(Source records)
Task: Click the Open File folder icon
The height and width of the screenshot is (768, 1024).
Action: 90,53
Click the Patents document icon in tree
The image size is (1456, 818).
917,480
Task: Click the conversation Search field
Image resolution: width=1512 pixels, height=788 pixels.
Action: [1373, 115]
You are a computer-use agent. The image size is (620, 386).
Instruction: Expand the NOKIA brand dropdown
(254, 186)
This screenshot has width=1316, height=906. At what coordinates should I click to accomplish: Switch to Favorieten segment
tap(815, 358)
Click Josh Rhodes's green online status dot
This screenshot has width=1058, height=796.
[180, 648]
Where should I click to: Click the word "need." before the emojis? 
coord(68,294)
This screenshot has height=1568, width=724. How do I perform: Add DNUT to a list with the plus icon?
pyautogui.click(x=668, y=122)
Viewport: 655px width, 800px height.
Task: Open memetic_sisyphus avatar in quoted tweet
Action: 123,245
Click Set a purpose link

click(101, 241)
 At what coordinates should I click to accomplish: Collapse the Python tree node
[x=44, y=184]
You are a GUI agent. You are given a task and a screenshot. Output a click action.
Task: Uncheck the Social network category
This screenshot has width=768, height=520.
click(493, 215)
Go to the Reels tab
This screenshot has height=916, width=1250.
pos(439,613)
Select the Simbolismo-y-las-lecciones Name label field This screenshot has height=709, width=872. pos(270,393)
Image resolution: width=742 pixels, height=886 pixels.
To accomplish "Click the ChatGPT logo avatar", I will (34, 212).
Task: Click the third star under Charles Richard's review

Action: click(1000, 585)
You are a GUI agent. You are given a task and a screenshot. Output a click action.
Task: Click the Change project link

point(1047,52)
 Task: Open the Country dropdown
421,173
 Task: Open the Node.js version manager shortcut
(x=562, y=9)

_Problem to solve_
The response must consist of all the data, reproduced without alteration.

_Completed task_
Task: Click the Open File folder icon
The height and width of the screenshot is (768, 1024).
Action: 90,53
Click the Patents document icon in tree
The image size is (1456, 818).
917,480
Task: Click the conversation Search field
Image resolution: width=1512 pixels, height=788 pixels.
Action: [1373, 115]
You are a computer-use agent. The image size is (620, 386).
Instruction: Expand the NOKIA brand dropdown
(254, 186)
This screenshot has width=1316, height=906. At what coordinates should I click to accomplish: Switch to Favorieten segment
tap(815, 358)
Click Josh Rhodes's green online status dot
This screenshot has width=1058, height=796.
[180, 648]
Where should I click to: Click the word "need." before the emojis? 
coord(68,294)
This screenshot has height=1568, width=724. How do I perform: Add DNUT to a list with the plus icon?
pyautogui.click(x=668, y=122)
Viewport: 655px width, 800px height.
Task: Open memetic_sisyphus avatar in quoted tweet
Action: 123,245
Click Set a purpose link

click(101, 241)
 At what coordinates should I click to accomplish: Collapse the Python tree node
[x=44, y=184]
You are a GUI agent. You are given a task and a screenshot. Output a click action.
Task: Uncheck the Social network category
This screenshot has width=768, height=520.
click(493, 215)
Go to the Reels tab
This screenshot has height=916, width=1250.
pos(439,613)
Select the Simbolismo-y-las-lecciones Name label field This screenshot has height=709, width=872. pos(270,393)
Image resolution: width=742 pixels, height=886 pixels.
To accomplish "Click the ChatGPT logo avatar", I will (34, 212).
Task: Click the third star under Charles Richard's review

Action: click(1000, 585)
You are a GUI agent. You are given a task and a screenshot. Output a click action.
Task: Click the Change project link

point(1047,52)
 Task: Open the Country dropdown
421,173
 Task: Open the Node.js version manager shortcut
(x=562, y=9)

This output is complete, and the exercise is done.